On Fri, 29 Feb 2008 13:02:21 -0500
"Yonik Seeley" <[EMAIL PROTECTED]> wrote:
> On Fri, Feb 29, 2008 at 12:45 AM, Walter Underwood
> <[EMAIL PROTECTED]> wrote:
> > Good point. My numbers are from a full rebuild. Let's collect maximum
> > times, to keep it simple. --wunder
>
> You may see more variation than you expect since optimization is done
> in stages of mergeFactor segments. In the same environment, you could
> add a single extra doc, and then an optimize would be faster than a
> previous run because that add happened to force a bunch of merges.
Hi all,
Does providing "my optimise takes x minutes on this hardware on a data set this
big" actually tell us useful information, other than rough ideas of how long an
optimise operation could take for {those variables}? I mean, the data ,
configuration, etc you are working on makes quite a bit of difference.
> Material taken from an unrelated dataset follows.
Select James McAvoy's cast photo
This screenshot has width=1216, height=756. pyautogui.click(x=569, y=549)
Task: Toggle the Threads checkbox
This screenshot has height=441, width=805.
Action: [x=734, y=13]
As Walter mentioned, so many variables at hand can get scary...but they
could be grouped as :
1) your SOLR setup (schema, # of docs, configuration)
2) your hardware and OS configuration.
I would guess that to get a proper understanding and provide most useful
information they could be treated separately.
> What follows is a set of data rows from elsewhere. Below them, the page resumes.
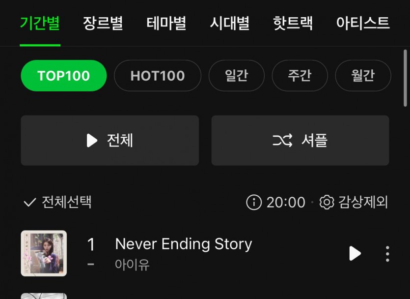The width and height of the screenshot is (410, 299).
Task: Select the 주간 weekly chart filter
Action: pyautogui.click(x=300, y=76)
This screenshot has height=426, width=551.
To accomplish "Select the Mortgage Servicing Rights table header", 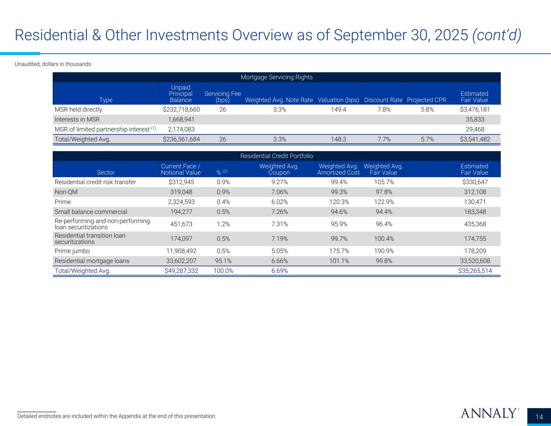I will pos(277,77).
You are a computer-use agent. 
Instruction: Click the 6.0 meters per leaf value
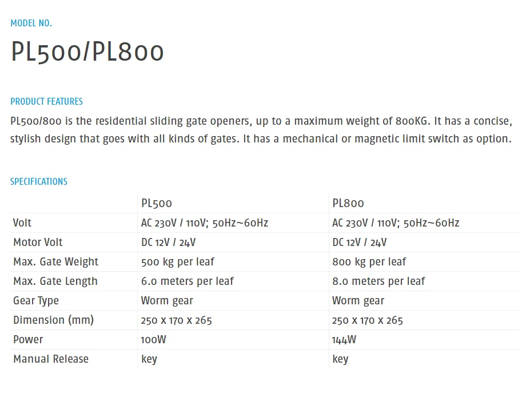[x=187, y=281]
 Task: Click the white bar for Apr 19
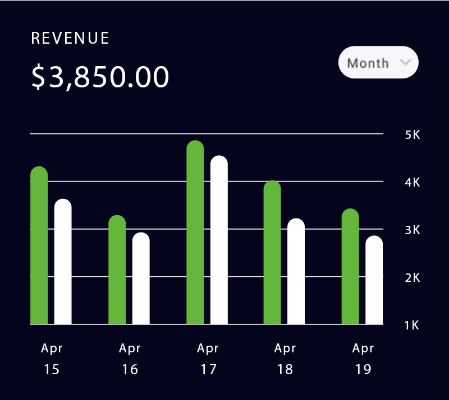(374, 280)

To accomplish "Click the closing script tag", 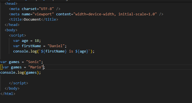I will point(19,83).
For example, for test 2), a sample SOLR configuration and data be provided and
a set of test scripts be provided. Then anyone can provide information back on
how fast their hardware / config works on SOLR-PERF-TEST_1 (optimised for
overall speed) vs SOLR-PERF-TEST_2 (optimised for commit times) vs ... whatever.
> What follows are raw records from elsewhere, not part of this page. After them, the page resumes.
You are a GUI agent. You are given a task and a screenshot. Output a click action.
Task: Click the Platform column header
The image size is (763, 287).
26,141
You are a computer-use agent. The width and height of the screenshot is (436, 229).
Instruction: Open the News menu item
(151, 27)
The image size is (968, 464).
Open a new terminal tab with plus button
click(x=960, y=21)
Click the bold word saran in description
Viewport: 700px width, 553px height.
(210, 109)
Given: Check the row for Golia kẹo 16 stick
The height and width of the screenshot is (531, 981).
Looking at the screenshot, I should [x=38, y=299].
I am not too sure how to have a standard test for the first group... maybe the
data and configuration examples from 2) would be useful enough for finetuning ,
as examples (similar to MySQL 'large' and 'huge' configurations)...
just a thought...
B
_________________________
{Beto|Norberto|Numard} Meijome
Do not take away the camels hump, you may be stopping him from being a camel.
I speak for myself, not my employer. Contents may be hot. Slippery when wet.
Reading disclaimers makes you go blind. Writing them is worse. You have been
Warned.